On a warm summer evening, 30 high school students from the greater Boston area gathered for the Crimson Summer Academy’s (CSA) annual poetry slam, raising their hands high in the air or leaping to their feet and snapping fingers enthusiastically to show their support for their peers.
The young scholars spend three consecutive summers on the Harvard campus, amid a stimulating mix of classes, projects, field trips, and cultural activities to achieve their dream: success at college.
“The mission of the program is to help talented, low-income high school students gain access to first-rate colleges and universities,” said Maxine Rodburg, director of the CSA, who has directed the program since its inception in 2004. “From 8 a.m. to 5 p.m., Monday through Friday, they attend classes, and we schedule special events for a few nights per week. Student success results from building a strong community, so we’ve built a culture in which people can get to know each other well and encourage each other.”
While the average family income of most scholars is just $28,000, all 158 CSA graduates have gone on to attend college, and 94 percent complete their degrees in four years. Some scholars have even attended Harvard.
“The Crimson Summer Academy’s long-term investment in our youth is life changing,” said Jeffrey Young, superintendent of Cambridge Public Schools, “and the Cambridge Public Schools are proud to be collaborating with Harvard on this very important project.”
“One hundred percent of CSA Scholars are attending college today, regardless of family income, cultural background, or challenging circumstances,” added Young. “Through this program, Harvard has given local students the tools, skills and confidence they need to achieve the goal of going to college and pursuing their dreams.”
At the slam, student Tyler diBenedetto’s poem brought the crowd to its feet with cheers and snapping fingers. A sophomore at East Boston High School, this is his first summer with CSA.
“CSA is an amazing program,” diBenedetto said. “It really gives kids who don’t have the opportunity to go to private schools the chance to get ahead of the game. The courses we take here are already advanced, so that will help us through high school. And after high school, we get a grant toward college. But that doesn’t even touch on the relationships we’re building here, and that’s the best thing about the program: the people. The community is so strong, and that’s what makes it such a rewarding, powerful experience.”
Along with the CSA scholars, more than 20 college undergraduates — seven of whom this year are CSA graduates — serve as mentors, working and living alongside the scholars and living with them during the summer. “We stay in very close touch with all our graduates,” Rodburg said, “before they enter college, during their college years, and even after college. We have a very strong network of alumni.”

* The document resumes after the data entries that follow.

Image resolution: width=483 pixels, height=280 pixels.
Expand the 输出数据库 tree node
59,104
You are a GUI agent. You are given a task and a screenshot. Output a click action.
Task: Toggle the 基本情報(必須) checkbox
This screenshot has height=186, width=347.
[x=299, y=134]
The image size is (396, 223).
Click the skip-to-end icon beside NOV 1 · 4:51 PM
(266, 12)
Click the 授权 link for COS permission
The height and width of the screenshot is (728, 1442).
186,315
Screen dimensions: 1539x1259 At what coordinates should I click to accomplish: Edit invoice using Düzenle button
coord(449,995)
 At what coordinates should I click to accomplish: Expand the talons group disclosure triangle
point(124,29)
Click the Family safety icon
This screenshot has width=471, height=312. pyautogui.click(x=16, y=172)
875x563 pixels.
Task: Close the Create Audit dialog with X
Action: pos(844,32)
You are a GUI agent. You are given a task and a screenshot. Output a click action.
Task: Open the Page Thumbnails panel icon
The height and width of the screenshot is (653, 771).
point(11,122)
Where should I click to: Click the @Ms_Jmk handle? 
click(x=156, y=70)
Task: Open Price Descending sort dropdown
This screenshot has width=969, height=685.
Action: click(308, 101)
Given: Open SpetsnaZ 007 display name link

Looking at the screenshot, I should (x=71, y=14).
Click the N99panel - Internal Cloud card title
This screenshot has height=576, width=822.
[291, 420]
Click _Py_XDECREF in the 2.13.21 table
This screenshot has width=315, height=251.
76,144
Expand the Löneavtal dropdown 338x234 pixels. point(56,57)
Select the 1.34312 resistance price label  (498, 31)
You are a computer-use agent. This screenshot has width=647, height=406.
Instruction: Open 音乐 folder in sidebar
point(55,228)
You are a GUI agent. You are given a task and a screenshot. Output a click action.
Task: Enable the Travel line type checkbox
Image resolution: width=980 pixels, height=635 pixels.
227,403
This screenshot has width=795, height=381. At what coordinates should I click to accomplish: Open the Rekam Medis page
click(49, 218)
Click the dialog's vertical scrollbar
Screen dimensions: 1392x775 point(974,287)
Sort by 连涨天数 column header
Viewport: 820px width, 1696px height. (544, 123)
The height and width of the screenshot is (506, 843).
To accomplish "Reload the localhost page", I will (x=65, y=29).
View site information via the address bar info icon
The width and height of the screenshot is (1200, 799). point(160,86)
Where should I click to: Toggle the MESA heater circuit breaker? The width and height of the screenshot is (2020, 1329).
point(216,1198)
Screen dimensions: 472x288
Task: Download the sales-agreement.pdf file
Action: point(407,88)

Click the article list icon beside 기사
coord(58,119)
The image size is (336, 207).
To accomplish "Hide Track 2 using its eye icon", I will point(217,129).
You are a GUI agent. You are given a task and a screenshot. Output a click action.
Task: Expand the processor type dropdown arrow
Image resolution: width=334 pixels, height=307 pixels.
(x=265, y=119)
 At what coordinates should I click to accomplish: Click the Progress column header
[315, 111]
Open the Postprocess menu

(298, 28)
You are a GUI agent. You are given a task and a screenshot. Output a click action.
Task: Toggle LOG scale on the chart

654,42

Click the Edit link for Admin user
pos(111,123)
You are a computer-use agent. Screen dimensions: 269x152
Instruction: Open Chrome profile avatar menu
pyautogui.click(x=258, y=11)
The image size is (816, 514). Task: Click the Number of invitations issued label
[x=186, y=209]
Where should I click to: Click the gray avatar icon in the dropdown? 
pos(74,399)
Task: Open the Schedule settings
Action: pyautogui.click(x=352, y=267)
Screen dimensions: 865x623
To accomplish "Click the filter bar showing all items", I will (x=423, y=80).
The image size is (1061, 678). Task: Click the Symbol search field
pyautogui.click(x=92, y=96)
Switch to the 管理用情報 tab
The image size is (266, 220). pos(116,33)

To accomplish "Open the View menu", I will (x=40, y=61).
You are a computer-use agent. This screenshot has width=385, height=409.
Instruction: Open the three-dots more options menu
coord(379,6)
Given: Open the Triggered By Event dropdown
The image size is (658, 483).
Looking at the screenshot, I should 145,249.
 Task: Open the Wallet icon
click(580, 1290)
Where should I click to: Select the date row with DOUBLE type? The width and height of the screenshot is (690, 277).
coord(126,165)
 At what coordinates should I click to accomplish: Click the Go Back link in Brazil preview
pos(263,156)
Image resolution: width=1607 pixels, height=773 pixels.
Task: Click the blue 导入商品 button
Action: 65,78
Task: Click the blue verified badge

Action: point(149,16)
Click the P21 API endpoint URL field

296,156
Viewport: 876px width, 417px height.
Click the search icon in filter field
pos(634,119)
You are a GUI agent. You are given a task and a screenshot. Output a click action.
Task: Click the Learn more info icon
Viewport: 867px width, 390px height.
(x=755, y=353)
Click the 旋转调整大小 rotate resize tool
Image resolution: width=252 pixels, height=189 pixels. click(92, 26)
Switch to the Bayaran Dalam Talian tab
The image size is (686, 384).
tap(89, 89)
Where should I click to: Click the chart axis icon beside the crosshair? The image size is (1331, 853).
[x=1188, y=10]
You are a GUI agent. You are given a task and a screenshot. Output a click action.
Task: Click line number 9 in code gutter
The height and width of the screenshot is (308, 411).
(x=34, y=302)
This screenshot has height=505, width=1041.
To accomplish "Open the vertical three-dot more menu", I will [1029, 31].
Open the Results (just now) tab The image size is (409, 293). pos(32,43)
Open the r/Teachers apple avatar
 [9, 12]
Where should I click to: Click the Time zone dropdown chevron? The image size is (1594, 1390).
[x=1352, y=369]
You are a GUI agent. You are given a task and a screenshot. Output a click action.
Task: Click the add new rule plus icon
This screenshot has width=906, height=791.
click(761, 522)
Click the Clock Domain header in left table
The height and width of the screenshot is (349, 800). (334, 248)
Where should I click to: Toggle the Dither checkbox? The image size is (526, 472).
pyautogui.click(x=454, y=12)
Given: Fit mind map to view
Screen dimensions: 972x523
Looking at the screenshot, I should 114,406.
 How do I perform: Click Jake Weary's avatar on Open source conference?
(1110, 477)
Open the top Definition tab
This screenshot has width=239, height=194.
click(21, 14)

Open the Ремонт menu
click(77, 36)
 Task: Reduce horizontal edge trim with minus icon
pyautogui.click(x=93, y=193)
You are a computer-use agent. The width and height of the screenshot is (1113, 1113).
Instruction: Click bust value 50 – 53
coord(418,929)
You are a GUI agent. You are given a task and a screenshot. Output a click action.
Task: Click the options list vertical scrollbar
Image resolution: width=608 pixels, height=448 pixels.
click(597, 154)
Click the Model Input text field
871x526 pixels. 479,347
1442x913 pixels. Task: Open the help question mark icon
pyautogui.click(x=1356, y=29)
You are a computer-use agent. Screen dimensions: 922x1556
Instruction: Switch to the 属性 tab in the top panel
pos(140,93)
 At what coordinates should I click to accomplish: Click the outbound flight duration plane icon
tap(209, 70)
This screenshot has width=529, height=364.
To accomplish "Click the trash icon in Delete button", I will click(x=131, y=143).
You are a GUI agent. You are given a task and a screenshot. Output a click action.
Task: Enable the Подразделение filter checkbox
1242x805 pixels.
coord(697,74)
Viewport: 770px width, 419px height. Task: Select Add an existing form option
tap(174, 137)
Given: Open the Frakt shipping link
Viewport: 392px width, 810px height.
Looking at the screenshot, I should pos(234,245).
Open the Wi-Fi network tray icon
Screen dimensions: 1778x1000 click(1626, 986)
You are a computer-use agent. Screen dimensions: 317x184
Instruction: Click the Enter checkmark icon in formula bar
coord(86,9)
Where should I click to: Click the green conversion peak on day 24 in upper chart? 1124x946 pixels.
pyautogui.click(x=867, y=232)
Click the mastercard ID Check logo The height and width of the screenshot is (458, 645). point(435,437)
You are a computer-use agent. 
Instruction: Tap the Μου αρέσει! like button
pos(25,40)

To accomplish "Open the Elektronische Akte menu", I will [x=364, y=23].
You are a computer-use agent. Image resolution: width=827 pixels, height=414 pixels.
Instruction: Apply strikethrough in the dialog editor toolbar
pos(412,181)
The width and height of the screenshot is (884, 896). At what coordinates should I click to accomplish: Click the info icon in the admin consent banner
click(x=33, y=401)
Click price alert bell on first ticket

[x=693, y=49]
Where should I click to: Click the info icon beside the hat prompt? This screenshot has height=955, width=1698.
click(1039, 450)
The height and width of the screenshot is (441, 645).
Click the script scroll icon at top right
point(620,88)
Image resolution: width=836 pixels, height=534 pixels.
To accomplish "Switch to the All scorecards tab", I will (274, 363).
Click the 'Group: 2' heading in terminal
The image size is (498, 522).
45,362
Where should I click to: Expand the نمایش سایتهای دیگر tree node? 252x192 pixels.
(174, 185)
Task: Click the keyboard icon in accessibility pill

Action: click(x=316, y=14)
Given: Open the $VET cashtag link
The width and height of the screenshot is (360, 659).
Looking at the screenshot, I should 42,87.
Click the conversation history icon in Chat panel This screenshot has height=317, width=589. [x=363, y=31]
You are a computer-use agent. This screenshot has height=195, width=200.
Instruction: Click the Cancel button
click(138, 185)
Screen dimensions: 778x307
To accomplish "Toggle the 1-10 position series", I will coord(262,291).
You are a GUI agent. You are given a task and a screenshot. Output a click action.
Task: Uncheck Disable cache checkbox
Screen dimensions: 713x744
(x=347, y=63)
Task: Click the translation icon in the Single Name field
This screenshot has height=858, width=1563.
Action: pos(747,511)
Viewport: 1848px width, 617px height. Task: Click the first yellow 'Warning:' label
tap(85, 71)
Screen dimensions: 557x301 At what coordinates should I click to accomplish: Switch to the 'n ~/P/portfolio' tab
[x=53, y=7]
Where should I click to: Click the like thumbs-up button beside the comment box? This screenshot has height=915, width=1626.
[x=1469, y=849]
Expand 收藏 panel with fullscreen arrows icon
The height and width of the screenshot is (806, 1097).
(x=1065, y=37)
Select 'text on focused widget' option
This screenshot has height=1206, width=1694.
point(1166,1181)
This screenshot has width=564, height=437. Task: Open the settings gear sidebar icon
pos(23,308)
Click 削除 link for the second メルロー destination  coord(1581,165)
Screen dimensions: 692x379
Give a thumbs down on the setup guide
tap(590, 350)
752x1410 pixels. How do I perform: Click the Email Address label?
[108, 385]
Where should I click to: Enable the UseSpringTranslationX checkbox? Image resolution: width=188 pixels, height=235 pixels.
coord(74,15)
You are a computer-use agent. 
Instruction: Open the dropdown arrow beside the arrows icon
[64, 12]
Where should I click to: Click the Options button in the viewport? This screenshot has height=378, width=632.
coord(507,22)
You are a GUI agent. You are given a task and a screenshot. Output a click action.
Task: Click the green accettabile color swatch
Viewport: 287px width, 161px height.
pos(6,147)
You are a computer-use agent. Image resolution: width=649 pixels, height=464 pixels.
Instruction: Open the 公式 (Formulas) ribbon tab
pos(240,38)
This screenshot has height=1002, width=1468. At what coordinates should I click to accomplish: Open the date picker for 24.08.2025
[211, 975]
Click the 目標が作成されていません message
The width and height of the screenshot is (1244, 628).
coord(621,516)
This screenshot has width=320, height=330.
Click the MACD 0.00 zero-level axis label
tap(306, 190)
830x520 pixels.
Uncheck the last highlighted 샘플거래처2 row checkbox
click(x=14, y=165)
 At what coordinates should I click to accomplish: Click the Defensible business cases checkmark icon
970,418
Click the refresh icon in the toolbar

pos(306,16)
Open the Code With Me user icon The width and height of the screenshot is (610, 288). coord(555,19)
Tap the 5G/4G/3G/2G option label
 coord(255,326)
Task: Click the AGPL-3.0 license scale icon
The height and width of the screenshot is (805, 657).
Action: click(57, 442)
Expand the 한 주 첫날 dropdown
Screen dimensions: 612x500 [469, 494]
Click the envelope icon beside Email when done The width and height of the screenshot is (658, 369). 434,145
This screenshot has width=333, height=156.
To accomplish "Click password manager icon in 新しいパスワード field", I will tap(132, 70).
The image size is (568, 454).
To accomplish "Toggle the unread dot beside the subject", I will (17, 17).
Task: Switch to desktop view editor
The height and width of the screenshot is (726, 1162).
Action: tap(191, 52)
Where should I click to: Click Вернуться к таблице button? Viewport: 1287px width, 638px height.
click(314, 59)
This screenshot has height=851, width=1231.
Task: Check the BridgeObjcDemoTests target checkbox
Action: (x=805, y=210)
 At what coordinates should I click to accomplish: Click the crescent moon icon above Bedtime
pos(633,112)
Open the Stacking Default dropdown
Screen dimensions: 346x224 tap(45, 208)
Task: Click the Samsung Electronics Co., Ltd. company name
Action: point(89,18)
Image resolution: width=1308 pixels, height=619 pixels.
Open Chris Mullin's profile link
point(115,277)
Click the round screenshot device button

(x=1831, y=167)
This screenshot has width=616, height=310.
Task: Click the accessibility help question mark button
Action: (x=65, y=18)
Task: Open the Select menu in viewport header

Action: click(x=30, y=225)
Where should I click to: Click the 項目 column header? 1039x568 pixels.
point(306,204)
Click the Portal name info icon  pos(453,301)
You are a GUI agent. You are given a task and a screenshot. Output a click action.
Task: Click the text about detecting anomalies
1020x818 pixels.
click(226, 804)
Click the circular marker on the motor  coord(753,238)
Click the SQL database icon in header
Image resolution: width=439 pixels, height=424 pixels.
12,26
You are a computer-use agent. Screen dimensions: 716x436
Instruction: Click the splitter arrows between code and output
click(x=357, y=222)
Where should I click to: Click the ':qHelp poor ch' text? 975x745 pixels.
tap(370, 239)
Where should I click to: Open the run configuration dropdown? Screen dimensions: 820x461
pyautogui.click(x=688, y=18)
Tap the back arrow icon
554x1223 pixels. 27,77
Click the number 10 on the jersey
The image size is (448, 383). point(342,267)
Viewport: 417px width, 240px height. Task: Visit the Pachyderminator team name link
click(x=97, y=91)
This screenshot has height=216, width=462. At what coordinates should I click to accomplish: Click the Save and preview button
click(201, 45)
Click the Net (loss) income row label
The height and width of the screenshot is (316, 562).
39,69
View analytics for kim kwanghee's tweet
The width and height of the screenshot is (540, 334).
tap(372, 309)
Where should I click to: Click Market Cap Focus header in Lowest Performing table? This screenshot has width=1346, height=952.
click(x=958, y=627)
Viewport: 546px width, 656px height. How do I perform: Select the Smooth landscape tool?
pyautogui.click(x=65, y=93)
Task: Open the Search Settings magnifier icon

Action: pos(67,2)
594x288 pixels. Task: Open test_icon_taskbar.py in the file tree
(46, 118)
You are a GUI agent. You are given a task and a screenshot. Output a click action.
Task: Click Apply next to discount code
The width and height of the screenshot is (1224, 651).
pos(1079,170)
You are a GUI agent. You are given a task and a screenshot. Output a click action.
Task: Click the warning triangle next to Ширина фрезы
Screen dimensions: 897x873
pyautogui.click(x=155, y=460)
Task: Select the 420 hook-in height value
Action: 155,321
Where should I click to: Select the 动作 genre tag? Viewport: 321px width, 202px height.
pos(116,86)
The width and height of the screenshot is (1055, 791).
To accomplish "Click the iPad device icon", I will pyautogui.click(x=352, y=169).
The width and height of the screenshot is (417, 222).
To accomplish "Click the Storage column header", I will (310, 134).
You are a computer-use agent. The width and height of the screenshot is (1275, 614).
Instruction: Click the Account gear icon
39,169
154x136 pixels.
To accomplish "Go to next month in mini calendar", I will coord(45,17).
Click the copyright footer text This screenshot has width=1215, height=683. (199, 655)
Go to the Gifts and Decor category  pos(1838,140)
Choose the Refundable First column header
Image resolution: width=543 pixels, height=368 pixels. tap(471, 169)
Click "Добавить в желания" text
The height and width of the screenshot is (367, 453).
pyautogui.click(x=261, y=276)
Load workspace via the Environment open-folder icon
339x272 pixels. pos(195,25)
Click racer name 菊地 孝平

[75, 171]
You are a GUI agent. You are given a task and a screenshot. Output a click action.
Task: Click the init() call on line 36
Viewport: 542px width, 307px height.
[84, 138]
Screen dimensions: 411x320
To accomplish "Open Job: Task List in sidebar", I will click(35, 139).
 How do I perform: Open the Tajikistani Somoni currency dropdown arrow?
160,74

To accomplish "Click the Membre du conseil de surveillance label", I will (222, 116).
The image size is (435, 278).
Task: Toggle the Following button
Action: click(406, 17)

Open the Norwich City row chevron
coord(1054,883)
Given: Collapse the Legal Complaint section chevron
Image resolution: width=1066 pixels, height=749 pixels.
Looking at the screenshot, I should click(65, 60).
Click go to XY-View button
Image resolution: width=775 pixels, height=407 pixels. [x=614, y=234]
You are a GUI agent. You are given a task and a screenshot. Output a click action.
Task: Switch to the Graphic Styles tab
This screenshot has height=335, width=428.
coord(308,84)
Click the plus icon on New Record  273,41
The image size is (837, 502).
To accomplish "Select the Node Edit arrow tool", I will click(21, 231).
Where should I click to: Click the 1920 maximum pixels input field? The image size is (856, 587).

“I was part of the first cohort of students with CSA in 2004,” said Jide Olanrewaju, an alumnus at the poetry slam to lend his support. Olanrewaju, who was at Cambridge Rindge & Latin School, said, “I remember it was a very exciting opportunity, and a very different atmosphere from high school. I came here for three summers as a scholar, and then won a grant that allowed us to come back as junior mentors to the incoming scholars. “
Olanrewaju, who studied architecture and urban design at Hampshire College and graduated in 2011, said, “CSA was fundamental in my going to college,” he said. “Just the exposure of learning at Harvard and seeing that there’s much more to the world, that there are so many opportunities and resources for you to develop your dreams, that is what it’s all about. There’s a sense of connection, belonging, and community in these relationships that you’ve built over the years — a sense of guidance. This program has given me a sense not only of the importance of education, but also giving back.”
CSA mentor Suryani Dewa Ayu ’15, who graduated from CSA in 2010 and performed her own poem at the slam, said CSA was pivotal in her attending Harvard.
“CSA is a family,” Ayu said. “It’s a network of people who really support each other, who are constantly in contact, checking up on you, encouraging you, and seeing how you’re doing. It’s such a phenomenal program, and I’m so glad to be back here, interacting with the kids.”
Jiovani Robles, a 2009 CSA graduate, a senior at Wesleyan University, and a 2012-13 Gates Millennium Scholar, is a CSA mentor this summer and emcee of the poetry slam. “CSA is a program that really pushes you,” he said. “It allows students to really think about what they want to do for the future and helps them think for themselves. And by bringing them onto the Harvard campus, it exposes them to college life.
“The people in this program are a real inspiration,” he said, looking around the crowded room. “This is a whole new generation of scholars. I’m so impressed with the work they did tonight, and the passion that they have for the program and each other.”